The term has since been retroactively applied to similar practices in earlier works, including the HBO shows Deadwood and The Sopranos (frequently set in strip clubs), many older cop films (likewise), and the comic strip Jane. According to James Poniewozik, the novelty of the practice is not the nudity, but the manner in which it accompanies exposition, for which older TV shows with less complex plots did not have as much need.

==Criticism==
Some critics have disapproved of sexposition because, in their view, it uses inappropriate tactics, insults the audience's intelligence by appealing and succumbing to carnality and covers up the screenwriter's failure to build cohesive narratives, having to rely on long drawn out sequences of exposition made watchable only through appeals to sexuality. Writing in Salon, Lili Loofbourow criticized sexposition for catering almost exclusively to heterosexual men. Director Neil Marshall recalled during the filming of the second-season Game of Thrones episode "Blackwater" that one of the executive producers repeatedly urged him to add more full-frontal nudity. According to Marshall this executive producer explained to him: "[e]veryone else in the series is drama side. I represent the pervy side of the audience", an experience that Marshall described as "pretty surreal" to happen on the set of a major network production.

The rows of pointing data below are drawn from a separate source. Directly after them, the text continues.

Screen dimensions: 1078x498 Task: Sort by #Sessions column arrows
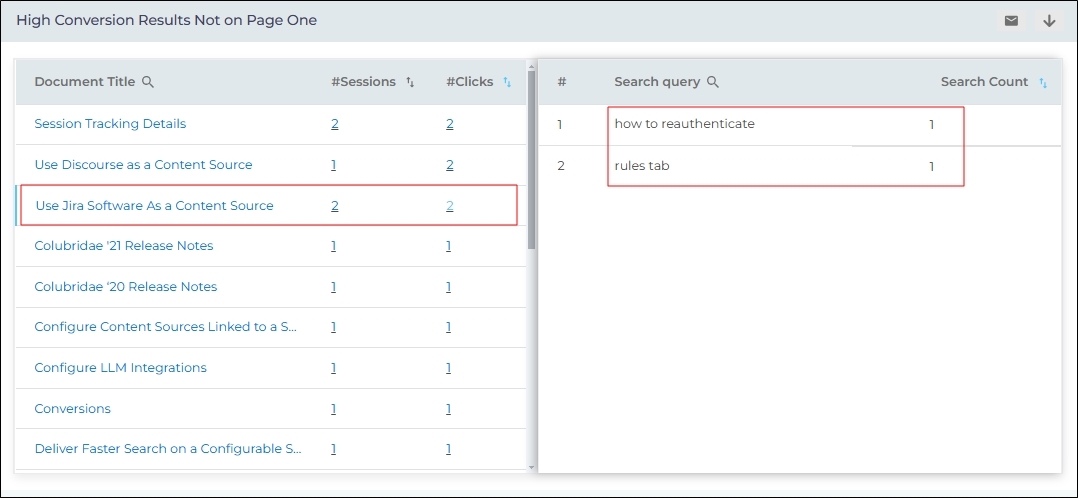410,82
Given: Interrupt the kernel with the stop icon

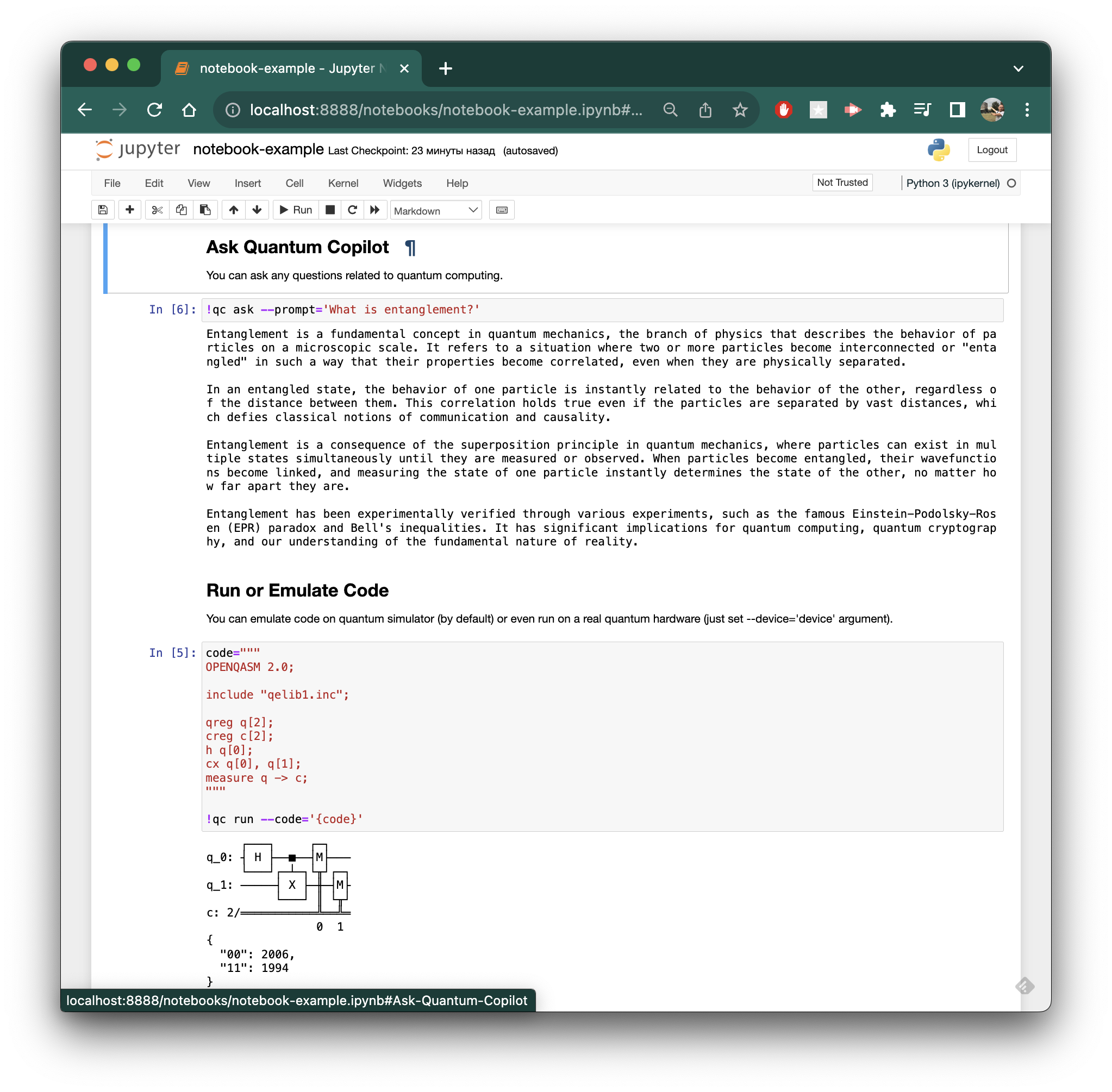Looking at the screenshot, I should [330, 210].
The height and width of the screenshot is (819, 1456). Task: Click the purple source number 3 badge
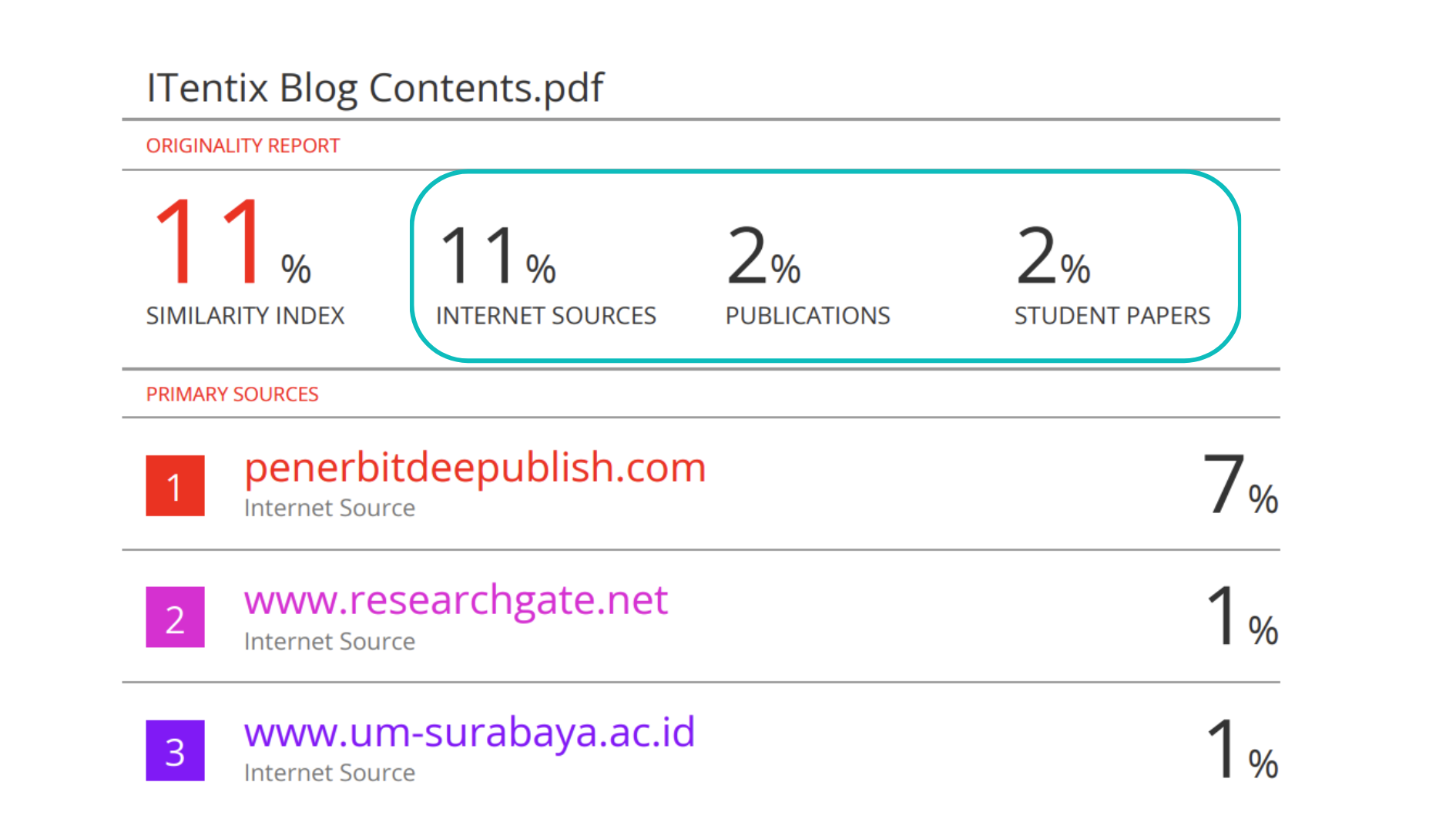(x=175, y=750)
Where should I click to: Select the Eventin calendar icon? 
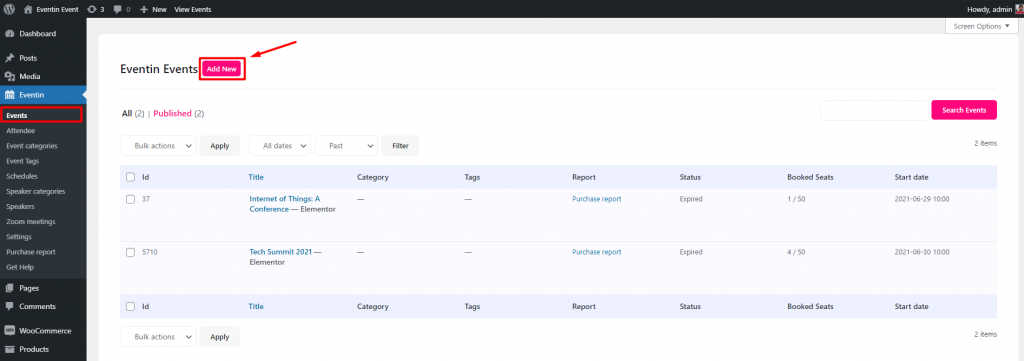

Game of Thrones showrunner David Benioff admitted that he does "pay less attention to intricate plot points delivered during sex scenes", and co-creator D. B. Weiss agreed, saying that "Sex grabs people's attention. But once it has their attention, it tends not to let go of it." While the effect is reportedly different for different directors, they say "Every one of those sex scenes is there because we wanted that particular scene in the show. There is not a sex scene quota from HBO." Time reported before the seventh season in 2017 that "Even if Benioff and Weiss don’t always admit it, the show has changed. Scenes in which exposition is delivered in one brothel or another, for example, have been pared back."

Huffington Post critic Maureen Ryan contrasted sexposition—which she said was useful if used to convey much information that would otherwise be boring—with "H.B." ("Hey, boobs!"), which she described as scenes that only exist to show (usually female) nudity, when reviewing the premiere of Starz' Magic City (2012) series.

==Satire==
Fan site Winter is Coming cited an April 2012 sketch on Saturday Night Live as a satire of sexposition when discussing Marshall's anecdote. Aired before the Marshall interview was published, the skit purported to be an episode of HBO First Look featuring Adam Friedberg, 13-year-old "creative consultant" to Game of Thrones. Played by Andy Samberg, the teenage boy was proud of "mak[ing] sure there are lots of boobs" and various sexual acts during expository scenes. Author Martin (Bobby Moynihan) called Friedberg "a visionary. He knows that even when I didn't write sex into a scene, I was definitely thinking about it". The real Martin is aware of the skit, joking at San Diego Comic-Con that Friedberg could not attend because "[t]here was a scene in Belfast with no boobies in it" which he needed to fix.